(Stored data)
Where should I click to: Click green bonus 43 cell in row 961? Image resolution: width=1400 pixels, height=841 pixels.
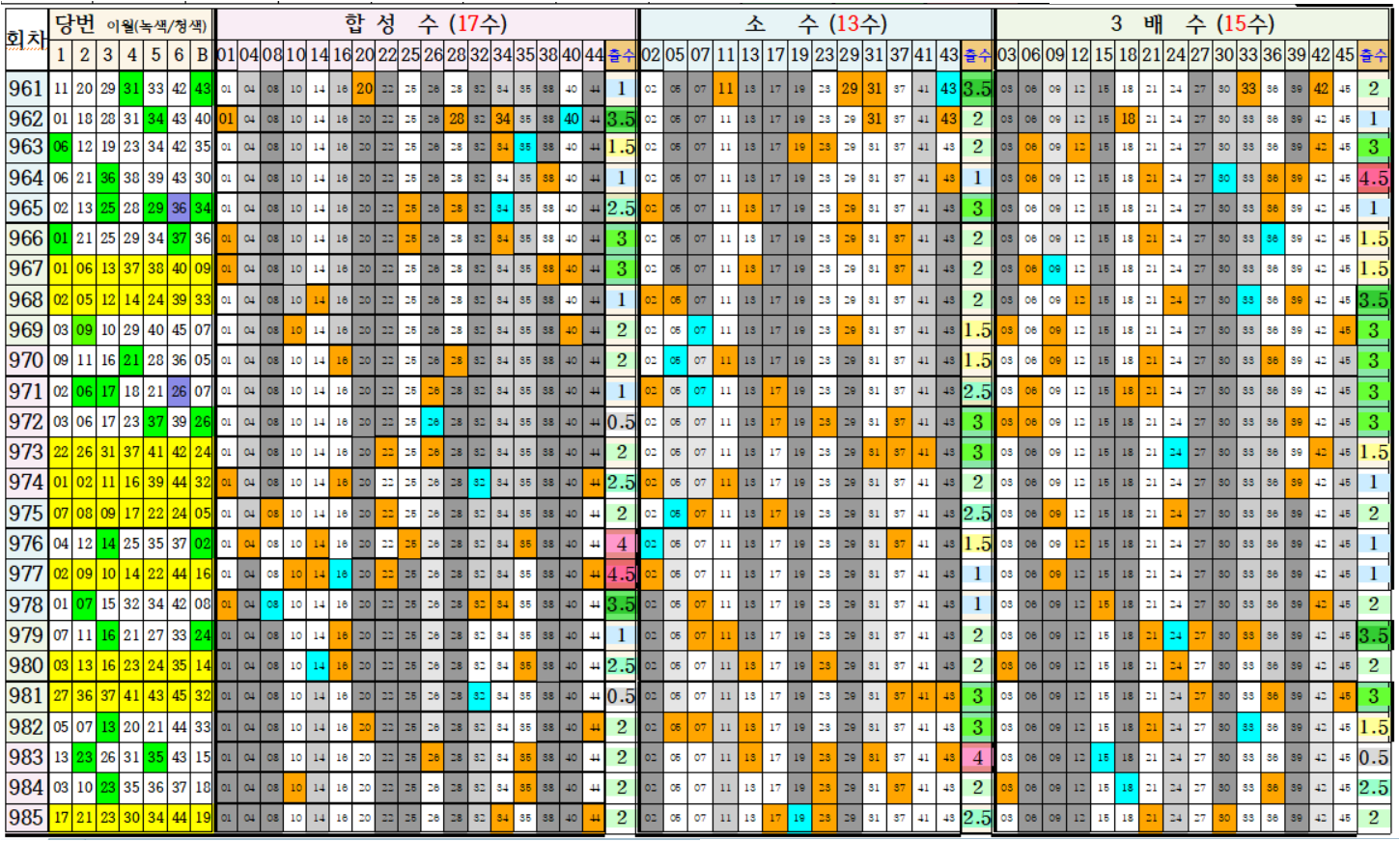click(202, 89)
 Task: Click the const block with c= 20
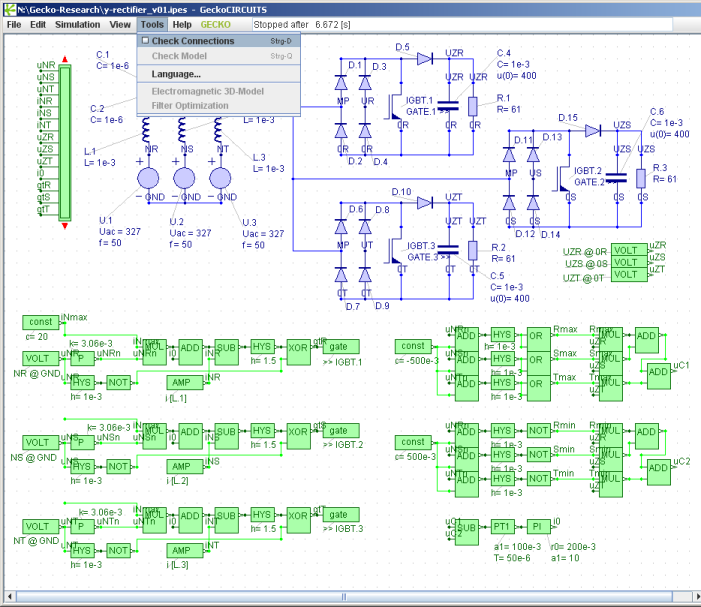click(x=41, y=322)
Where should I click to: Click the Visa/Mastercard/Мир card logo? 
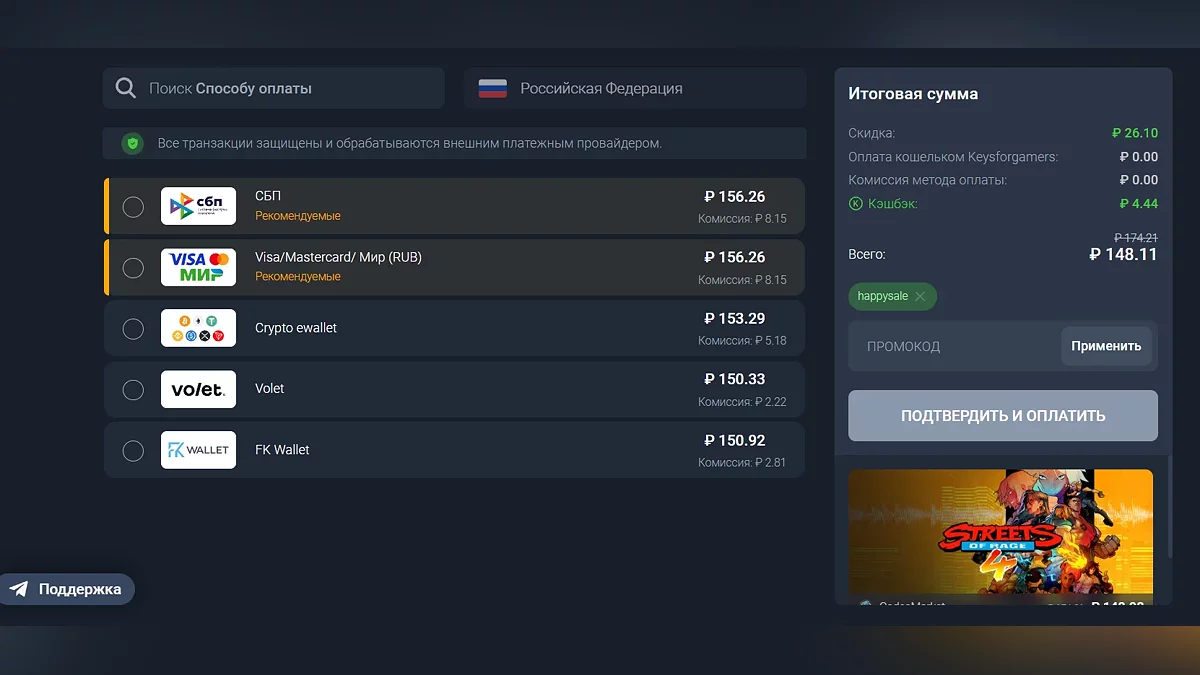pos(198,267)
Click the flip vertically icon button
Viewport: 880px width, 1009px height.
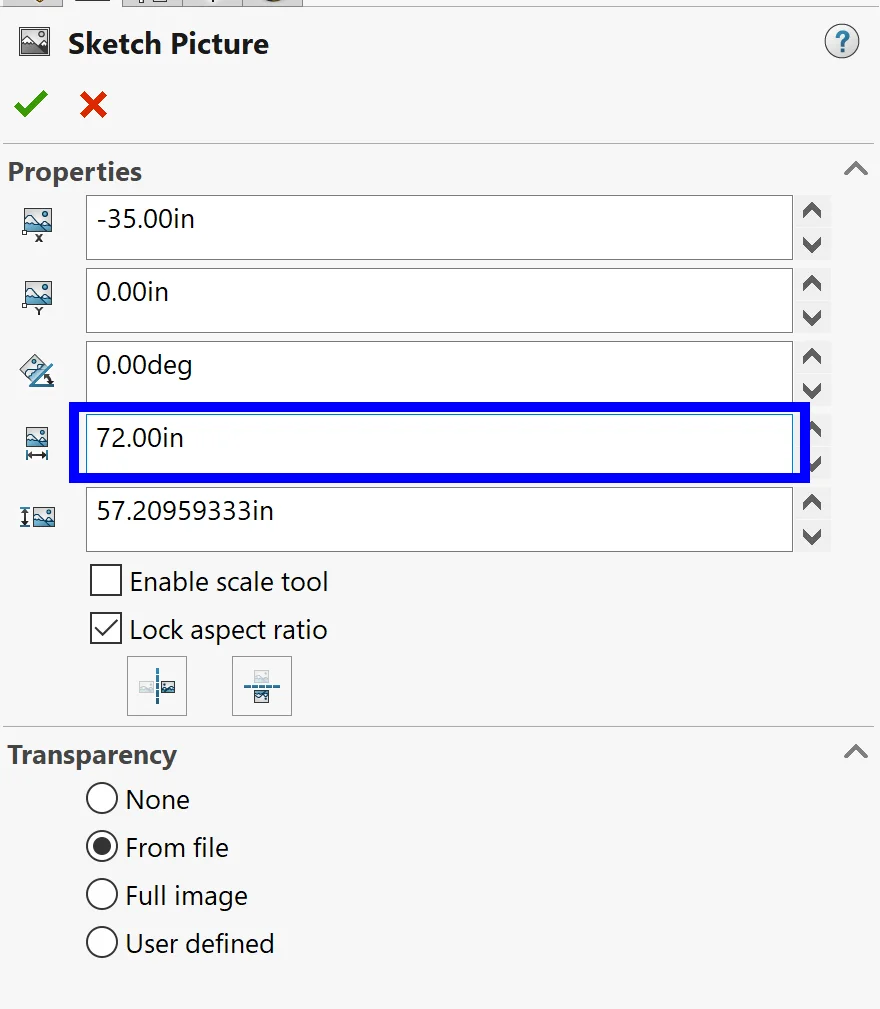[x=261, y=686]

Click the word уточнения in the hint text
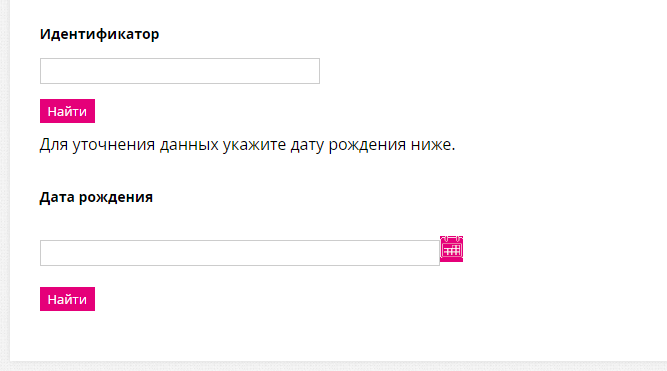[113, 145]
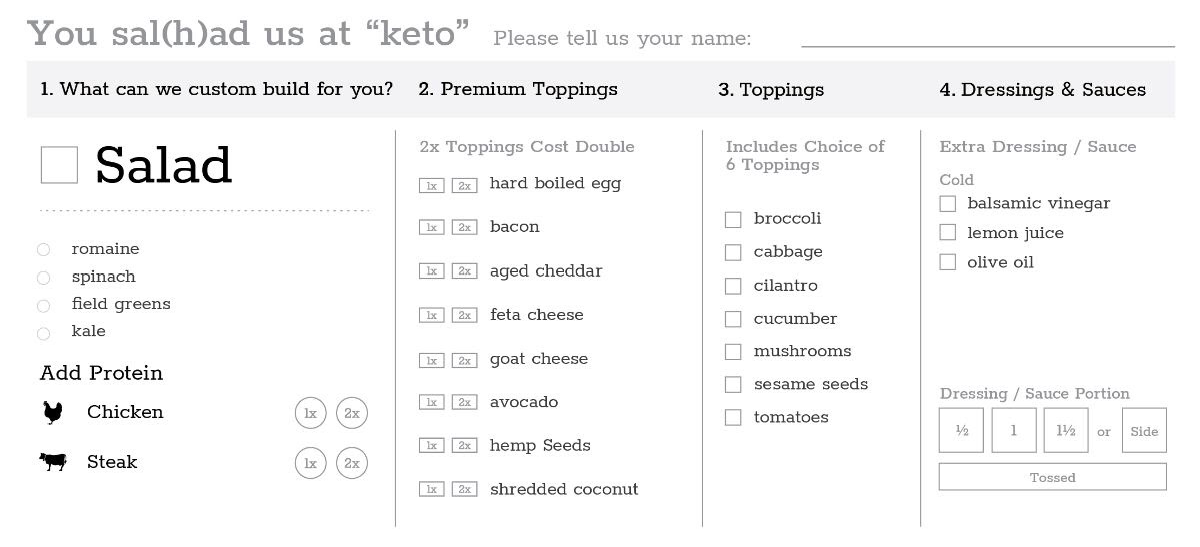Image resolution: width=1200 pixels, height=547 pixels.
Task: Click the chicken icon under Add Protein
Action: click(x=52, y=413)
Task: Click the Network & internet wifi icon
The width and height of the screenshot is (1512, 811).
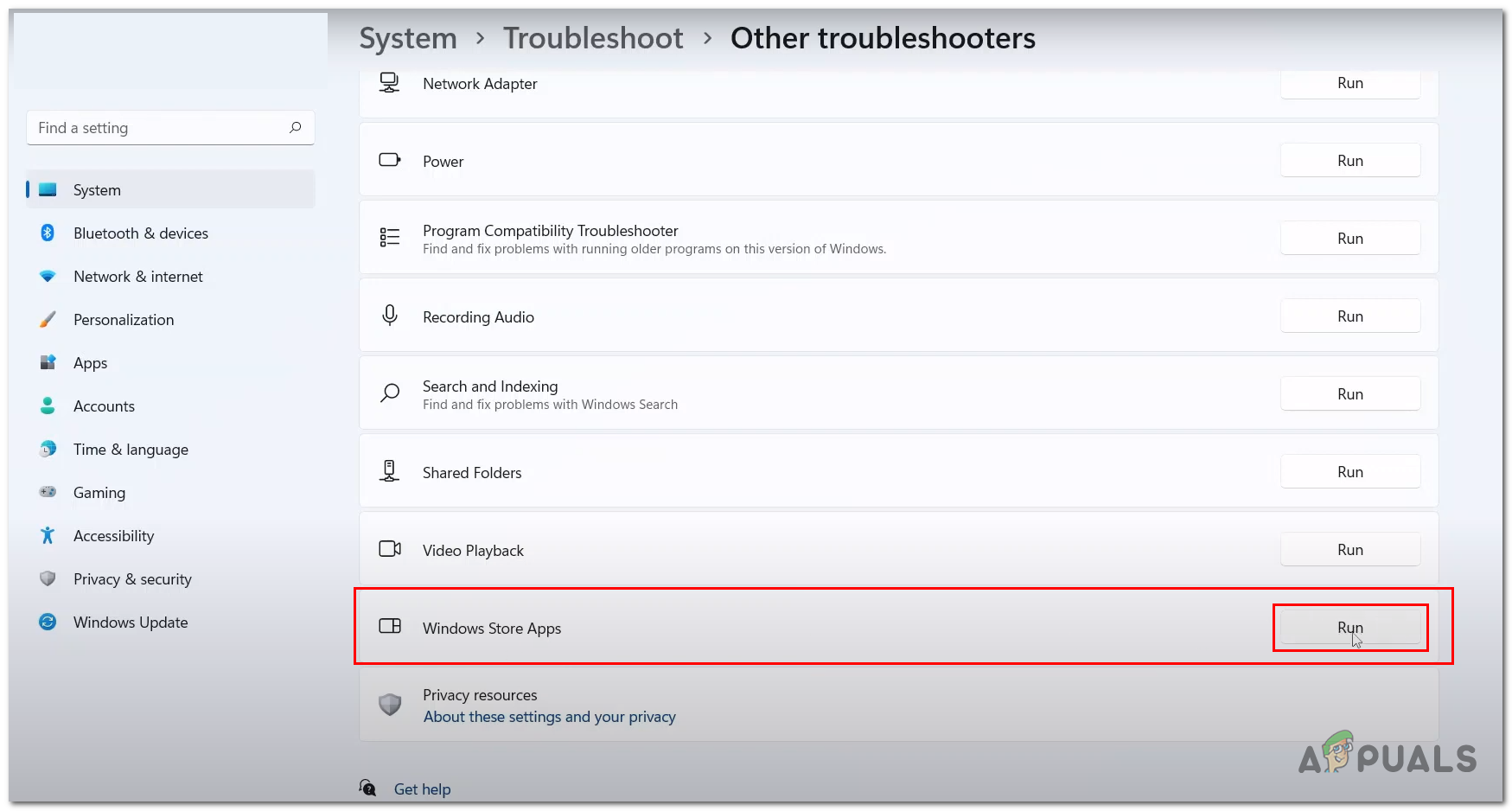Action: [48, 277]
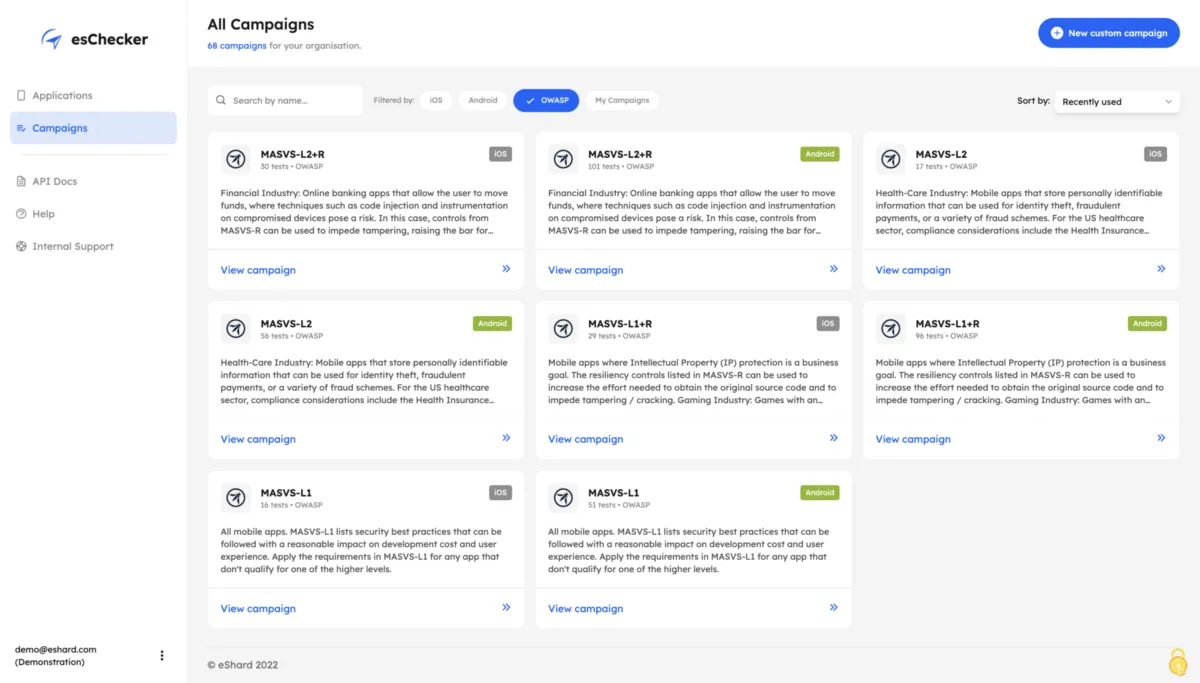Click the esChecker logo icon

click(51, 39)
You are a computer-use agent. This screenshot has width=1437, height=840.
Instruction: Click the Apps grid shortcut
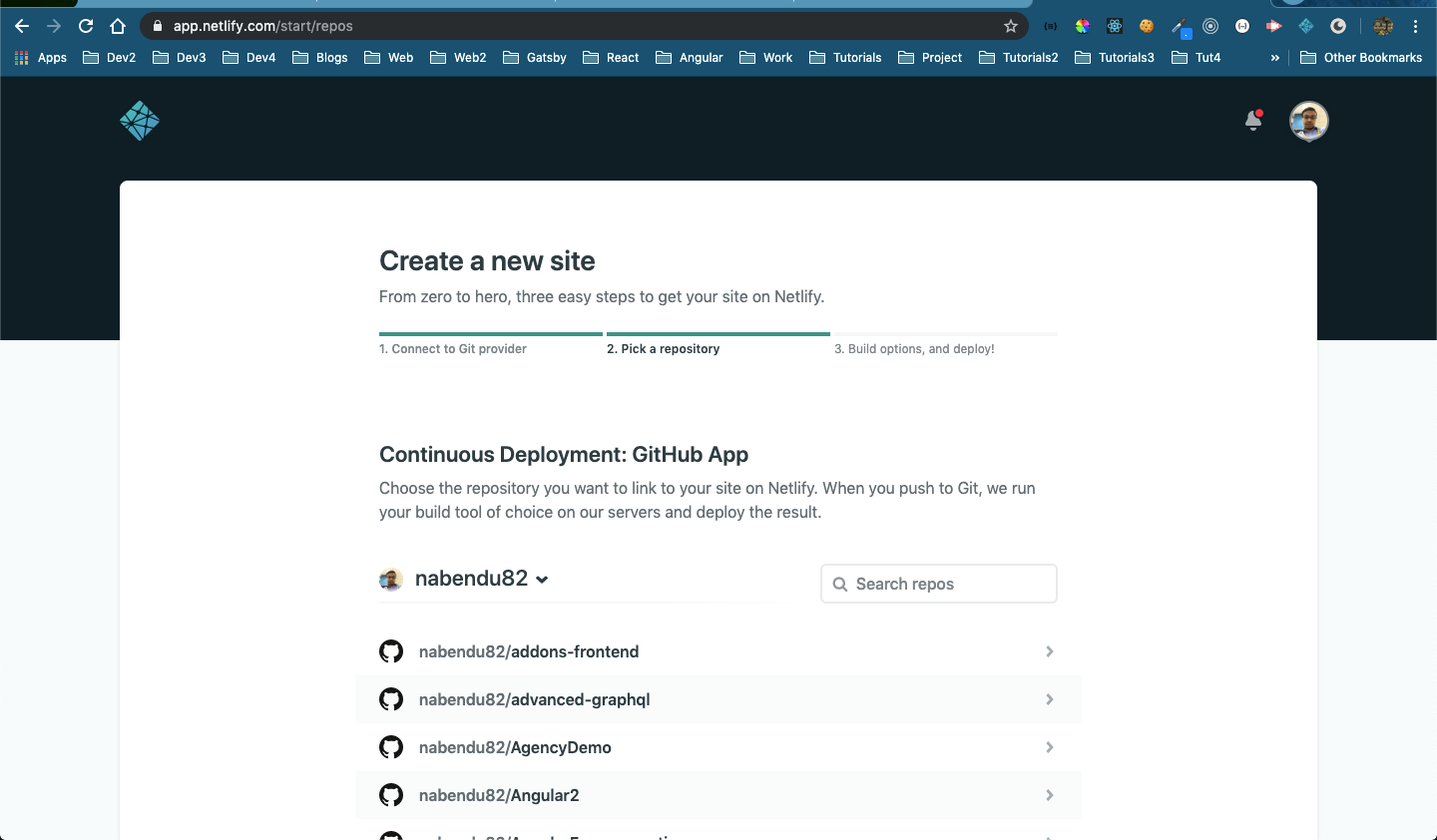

• _TASK_:
Exactly reproduce the entries above, minus the pictures.

• _EXERCISE ANSWER_:
Where should I click to: Click green bonus 43 cell in row 961? Image resolution: width=1400 pixels, height=841 pixels.
click(202, 89)
 Task: Click the const block with c= 20
click(x=41, y=322)
Where should I click to: Click the Visa/Mastercard/Мир card logo? 
pos(198,267)
Click the flip vertically icon button
Viewport: 880px width, 1009px height.
[x=261, y=686]

Click the word уточнения in the hint text
[113, 145]
Image resolution: width=1200 pixels, height=547 pixels.
Task: Click the chicken icon under Add Protein
Action: click(x=52, y=413)
Task: Click the Network & internet wifi icon
The width and height of the screenshot is (1512, 811).
Action: [48, 277]
Click the esChecker logo icon

click(51, 39)
You are a computer-use agent. This screenshot has width=1437, height=840.
Instruction: Click the Apps grid shortcut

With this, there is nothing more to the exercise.